That, I suppose, was symbolic of the rationing that was then taking place, for we lived by our ration books then. You took them with you to the corner shop where the various coupons were cut out for the food you bought; for meat, butter, sugar, and all those things in short supply - which indeed was almost everything, even including clothes, that mattered. It was quite a rigmarole but, as a result, your ration book was incredibly important to you. Almost everything was on ration. There were very few things, apart from what you grew in the garden (which is why my father was then such a keen gardener), which were not on ration.

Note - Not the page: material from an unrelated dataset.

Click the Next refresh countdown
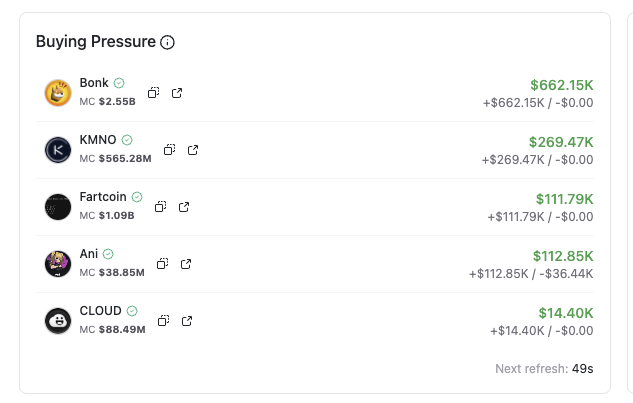 (544, 369)
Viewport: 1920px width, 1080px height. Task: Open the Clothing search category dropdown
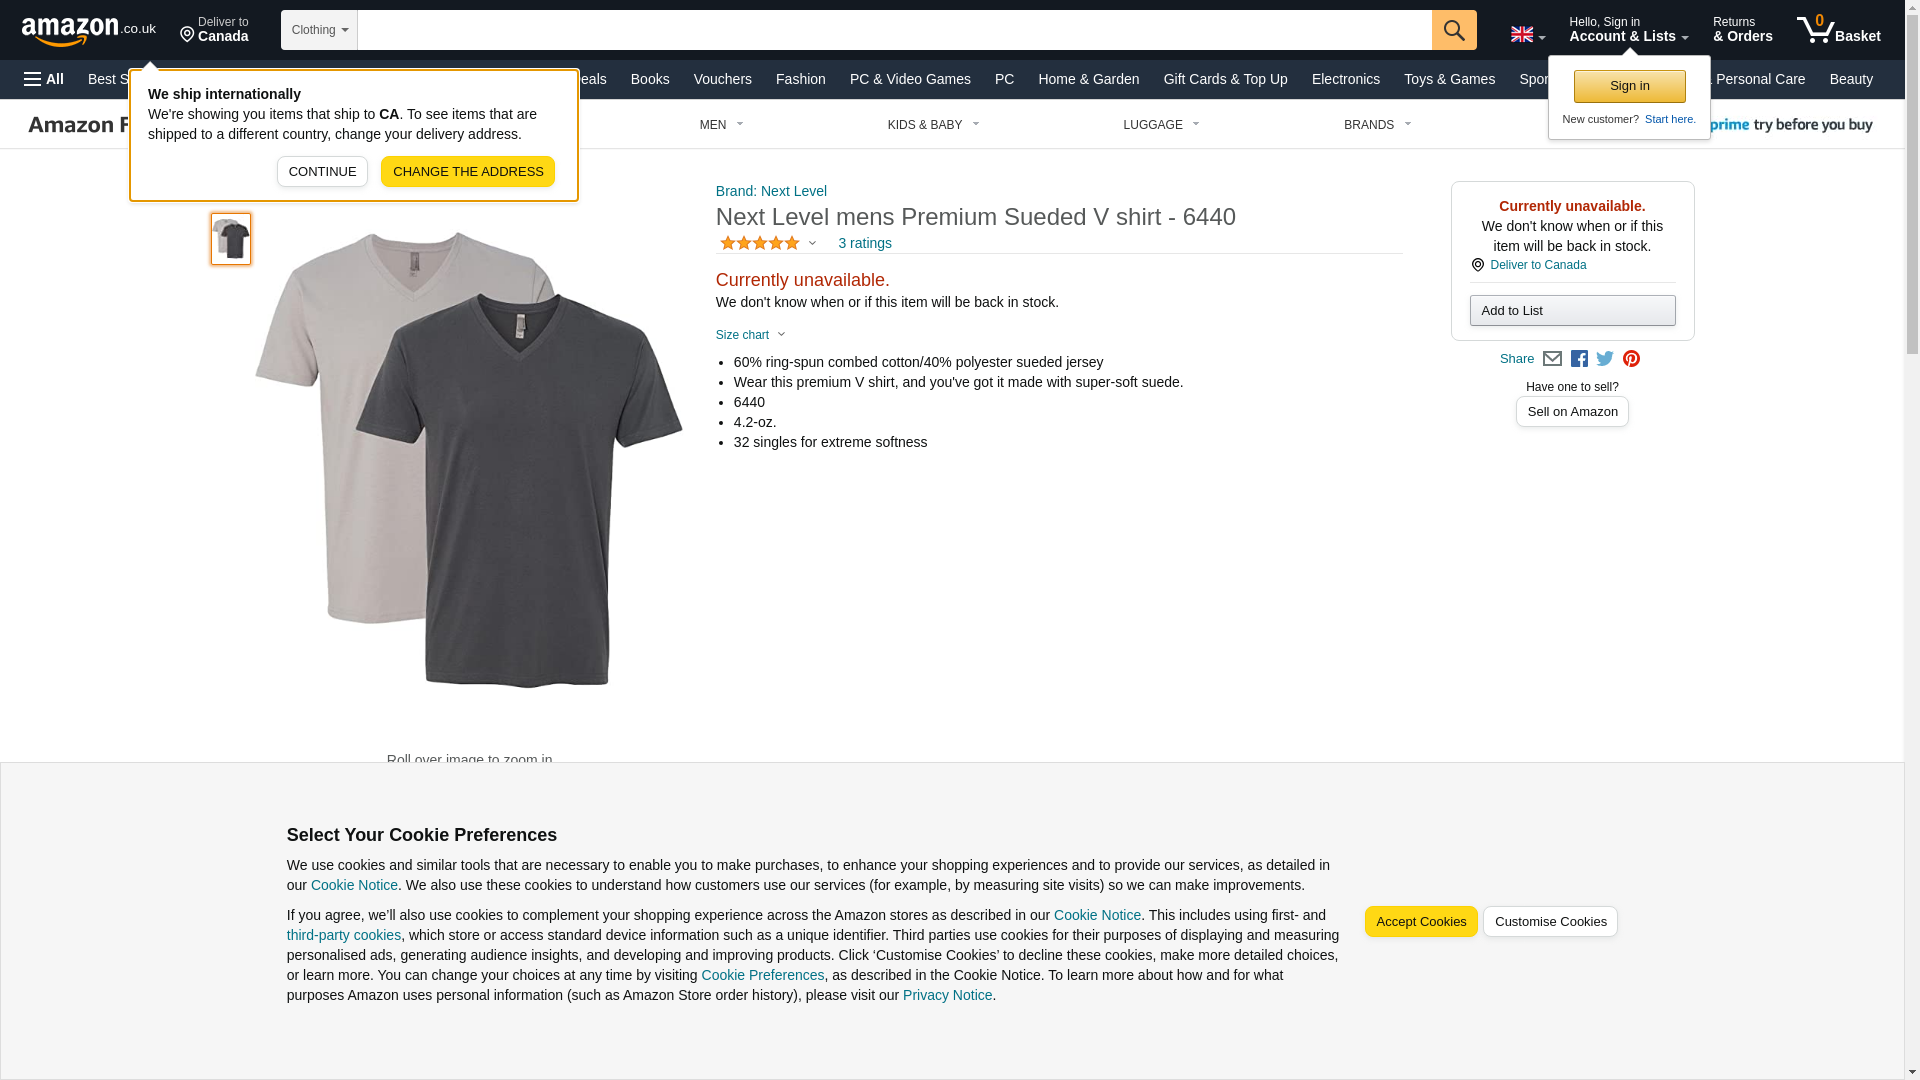(319, 30)
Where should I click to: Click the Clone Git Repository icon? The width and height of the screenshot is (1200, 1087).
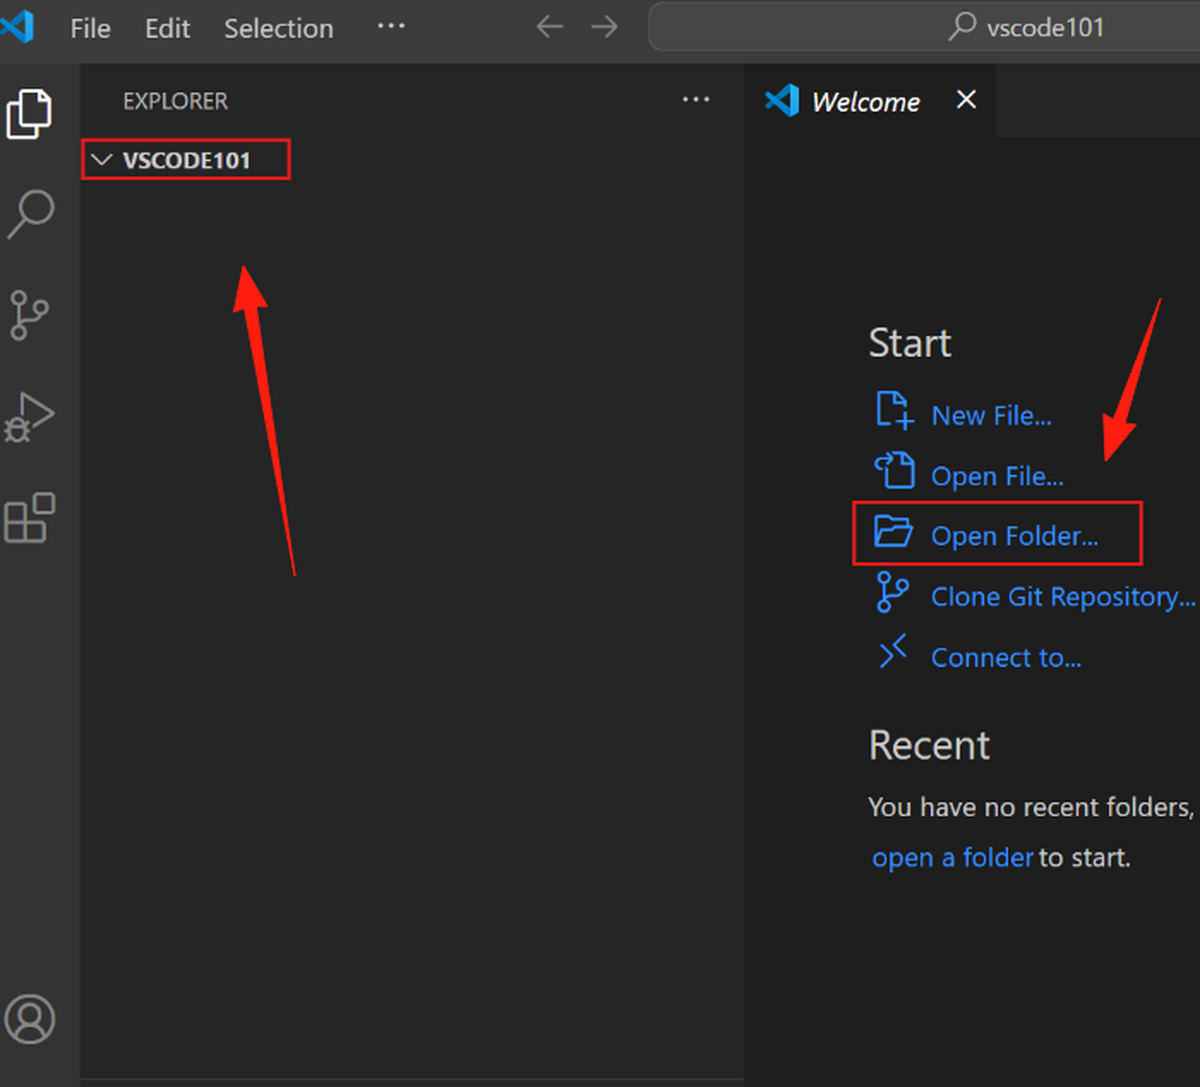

On holiday in Llandudno, 1946

 One thing I do remember, though I can't remember the food itself, was the fish and chips when I was about five. I had it at Llandudno, where we used to go to a hotel on our holidays. I remember it because of going in to the fish and chip shop, which we usually went to, and finding the whole place smelling of new paint. Again this is a trivial memory, but it nicely demonstrates the power of smell to fix such memories; especially where I have suffered my whole life from catarrh which limits the odours I can detect.

 

At the hotel itself, the other thing I remember was the smell, and the delicious taste, of Brown Windsor soup. Since then people have rubbished Brown Windsor soup, as a symbol of the bad old times. Now discontinued almost everywhere, it is almost forgotten.  But somehow it then symbolised the luxurious side of hotel life.